Although training and exercise have several benefits, overdoing it might not necessarily be a good thing. For instance, elite athletes have an increased risk for asthma and allergy. Several mechanisms can be implicated for this risk, which include the interplay between environmental training factors and athlete’s personal risk factors, such as genetic susceptibility, neurogenic-mediated inflammation, and epithelial sensitivity. However, an overwhelming amount of scientific evidence shows the positive effects of sports as part of a healthy lifestyle. Training reduces breathlessness and asthma symptoms and attenuates Th2-mediated inflammatory responses. Taken together, the benefits far outweigh the potential hazards of training. An easily administered therapeutic healthy lifestyle intervention, which could be used alongside current treatment, must be developed.

Acknowledgments

We thank António Macedo, MD, for critical review of the manuscript.
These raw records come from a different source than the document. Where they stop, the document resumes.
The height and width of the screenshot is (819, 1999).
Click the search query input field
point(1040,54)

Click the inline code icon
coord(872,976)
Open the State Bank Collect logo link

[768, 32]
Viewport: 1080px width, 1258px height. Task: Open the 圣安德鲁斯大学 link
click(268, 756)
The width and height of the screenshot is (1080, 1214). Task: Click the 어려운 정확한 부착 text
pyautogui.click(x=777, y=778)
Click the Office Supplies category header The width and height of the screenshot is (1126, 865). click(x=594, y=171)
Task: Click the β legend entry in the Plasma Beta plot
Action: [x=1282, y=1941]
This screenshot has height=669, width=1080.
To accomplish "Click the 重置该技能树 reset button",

Financial & competing interests disclosure

The authors have no relevant affiliations or financial involvement with any organization or entity with a financial interest in or financial conflict with the subject matter or materials discussed in the manuscript. This includes employment, consultancies, honoraria, stock ownership or options, expert testimony, grants or patents received or pending, or royalties.

Key issues
  • The increased incidence and prevalence of asthma is multifactorial and includes epigenetic mechanisms and lifestyle factors: changes in the traditional diet, physical inactivity, and stress.

  • Airway inflammation and airway hyper-responsiveness are very frequent in elite athletes; however, further studies are needed to establish whether such an inflammatory response is also present in the airways of recreational athletes.

  • Given the evidence that trichloramine can be detrimental to the airways, there is a need to regulate the concentrations of this irritant and ensure that indoor swimming pools are properly ventilated.

  • As the benefits of regular, moderately intense aerobic exercise have been demonstrated in allergic asthma, there is no reason to discourage asthmatics with controlled disease from regular exercise.

  • Asthma has been associated with reduced physical activity and obesity, which seems to change asthma toward a more difficult-to-control phenotype; mechanisms are currently unknown, but probably multi-factorial: mechanical, adipokines, gene–environment interactions, and loss of tolerance.

  • Efforts should focus on dietary advice, making weight reduction part of the treatment of asthma in obese patients, along with pharmacological interventions.

  • Every subject with asthma should be questioned about exercise performance, tolerance and symptoms. If patients with asthma or allergies are able to maintain adequate physical activity levels, particularly in a natural biodiverse environment, they will be less likely to suffer adverse health events associated with a sedentary lifestyle, such as heart attack, stroke or diabetes, and they will improve their asthma.